[Collected data]
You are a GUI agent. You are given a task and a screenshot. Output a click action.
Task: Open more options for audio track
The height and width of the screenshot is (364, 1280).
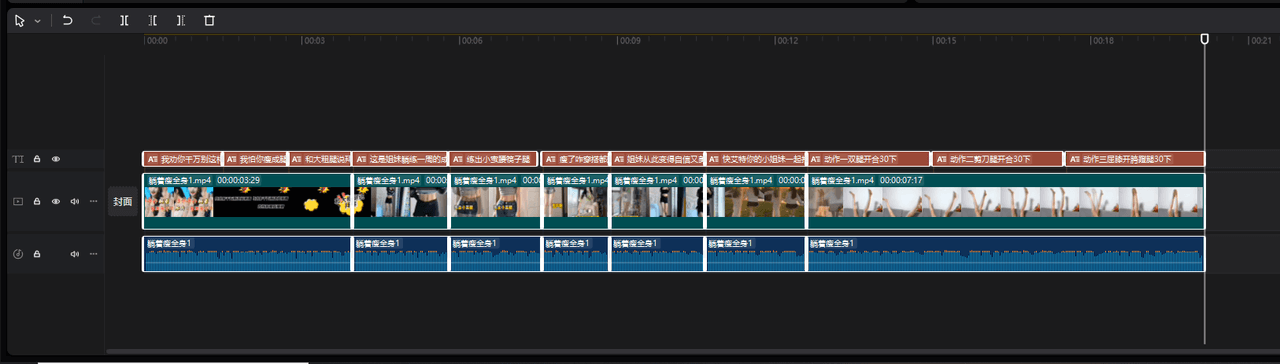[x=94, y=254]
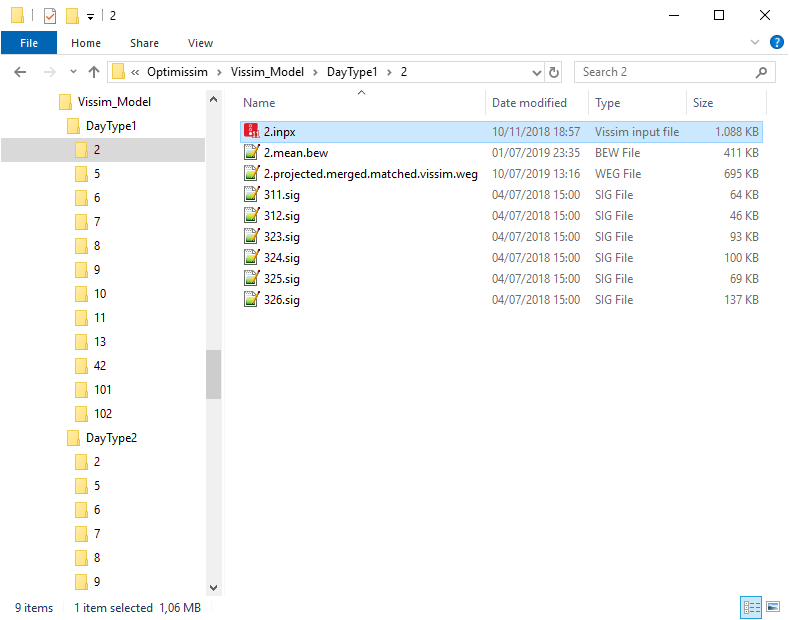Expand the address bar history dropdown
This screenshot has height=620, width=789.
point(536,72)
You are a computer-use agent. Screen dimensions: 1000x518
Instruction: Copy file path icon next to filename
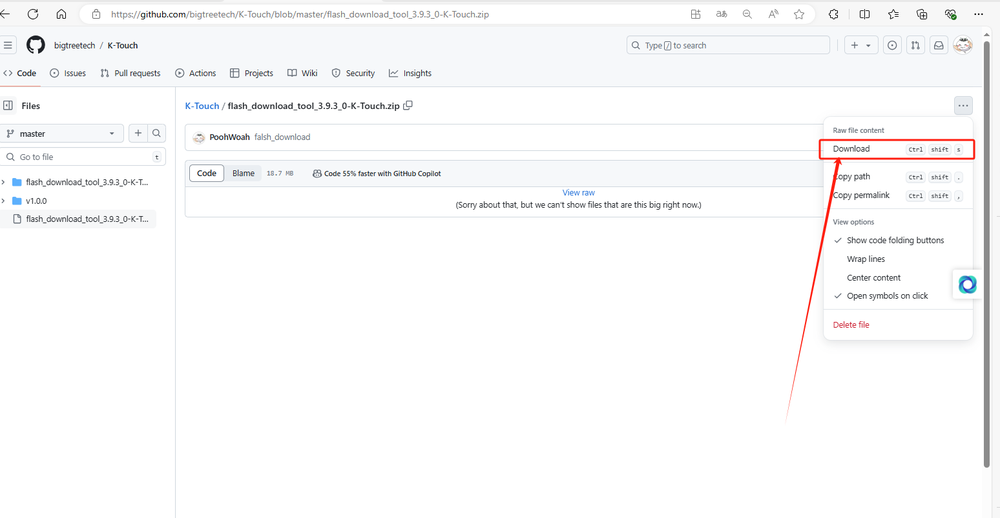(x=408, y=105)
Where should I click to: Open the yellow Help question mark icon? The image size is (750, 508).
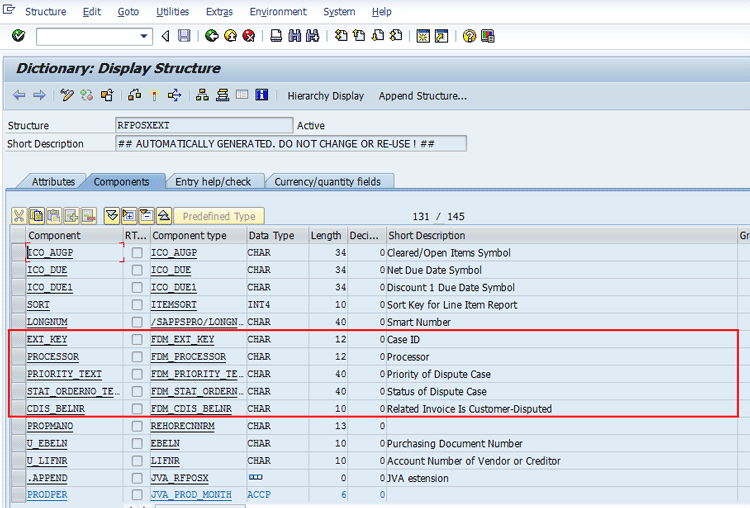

* **Activity**:
Retype exactly, please, the span from the line holding "The height and" through the closing line of the data, both ends included, without the pictures.

* **Solution**:
The height and width of the screenshot is (364, 1280).
[x=94, y=254]
Expand the address bar history dropdown
This screenshot has height=620, width=789.
point(536,72)
You are a computer-use agent. Screen dimensions: 1000x518
Instruction: Copy file path icon next to filename
(x=408, y=105)
Where should I click to: Open the yellow Help question mark icon? The image size is (750, 508).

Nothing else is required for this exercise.